## Exercise brief:
Nothing in the records should differ when they are repeated. Restate them word for word.
* * * * *
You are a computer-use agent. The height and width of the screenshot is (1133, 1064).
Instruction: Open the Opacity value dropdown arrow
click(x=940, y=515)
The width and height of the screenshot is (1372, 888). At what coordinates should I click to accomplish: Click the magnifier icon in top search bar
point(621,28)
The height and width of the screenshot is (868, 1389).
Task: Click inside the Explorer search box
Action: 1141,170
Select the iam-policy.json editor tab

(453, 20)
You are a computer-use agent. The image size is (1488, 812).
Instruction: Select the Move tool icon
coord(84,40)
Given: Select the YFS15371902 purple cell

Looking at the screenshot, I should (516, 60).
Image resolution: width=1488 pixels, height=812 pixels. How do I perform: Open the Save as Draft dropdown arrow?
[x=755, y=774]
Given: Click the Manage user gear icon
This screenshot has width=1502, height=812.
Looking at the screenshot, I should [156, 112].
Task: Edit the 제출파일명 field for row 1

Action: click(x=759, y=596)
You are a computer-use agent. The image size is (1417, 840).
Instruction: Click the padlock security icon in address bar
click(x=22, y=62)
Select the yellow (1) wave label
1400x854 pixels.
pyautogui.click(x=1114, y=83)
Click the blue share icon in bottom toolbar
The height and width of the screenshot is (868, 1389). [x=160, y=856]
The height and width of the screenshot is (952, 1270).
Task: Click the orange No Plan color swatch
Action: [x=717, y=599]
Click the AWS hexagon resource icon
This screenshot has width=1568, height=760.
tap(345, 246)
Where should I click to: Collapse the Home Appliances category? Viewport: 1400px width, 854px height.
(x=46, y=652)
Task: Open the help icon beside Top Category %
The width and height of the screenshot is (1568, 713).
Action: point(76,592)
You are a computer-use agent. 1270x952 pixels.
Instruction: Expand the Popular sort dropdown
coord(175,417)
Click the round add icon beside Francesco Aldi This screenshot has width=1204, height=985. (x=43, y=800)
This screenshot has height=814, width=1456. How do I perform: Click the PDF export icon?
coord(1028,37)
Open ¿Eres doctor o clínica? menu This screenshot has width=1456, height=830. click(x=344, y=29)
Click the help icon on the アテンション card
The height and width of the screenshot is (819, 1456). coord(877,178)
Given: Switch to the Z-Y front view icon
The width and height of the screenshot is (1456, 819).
* * * * *
## Result of the exercise:
You are a computer-use agent. The height and width of the screenshot is (1133, 1064).
Instruction: Open the Opacity value dropdown arrow
click(x=940, y=515)
The width and height of the screenshot is (1372, 888). At what coordinates should I click to accomplish: Click the magnifier icon in top search bar
point(621,28)
The height and width of the screenshot is (868, 1389).
Task: Click inside the Explorer search box
Action: 1141,170
Select the iam-policy.json editor tab

(453, 20)
You are a computer-use agent. The image size is (1488, 812).
Instruction: Select the Move tool icon
coord(84,40)
Given: Select the YFS15371902 purple cell

Looking at the screenshot, I should (516, 60).
Image resolution: width=1488 pixels, height=812 pixels. How do I perform: Open the Save as Draft dropdown arrow?
[x=755, y=774]
Given: Click the Manage user gear icon
This screenshot has width=1502, height=812.
Looking at the screenshot, I should [156, 112].
Task: Edit the 제출파일명 field for row 1

Action: click(x=759, y=596)
You are a computer-use agent. The image size is (1417, 840).
Instruction: Click the padlock security icon in address bar
click(x=22, y=62)
Select the yellow (1) wave label
1400x854 pixels.
pyautogui.click(x=1114, y=83)
Click the blue share icon in bottom toolbar
The height and width of the screenshot is (868, 1389). [x=160, y=856]
The height and width of the screenshot is (952, 1270).
Task: Click the orange No Plan color swatch
Action: [x=717, y=599]
Click the AWS hexagon resource icon
This screenshot has width=1568, height=760.
tap(345, 246)
Where should I click to: Collapse the Home Appliances category? Viewport: 1400px width, 854px height.
(x=46, y=652)
Task: Open the help icon beside Top Category %
The width and height of the screenshot is (1568, 713).
Action: point(76,592)
You are a computer-use agent. 1270x952 pixels.
Instruction: Expand the Popular sort dropdown
coord(175,417)
Click the round add icon beside Francesco Aldi This screenshot has width=1204, height=985. (x=43, y=800)
This screenshot has height=814, width=1456. How do I perform: Click the PDF export icon?
coord(1028,37)
Open ¿Eres doctor o clínica? menu This screenshot has width=1456, height=830. click(x=344, y=29)
Click the help icon on the アテンション card
The height and width of the screenshot is (819, 1456). coord(877,178)
Given: Switch to the Z-Y front view icon
The width and height of the screenshot is (1456, 819).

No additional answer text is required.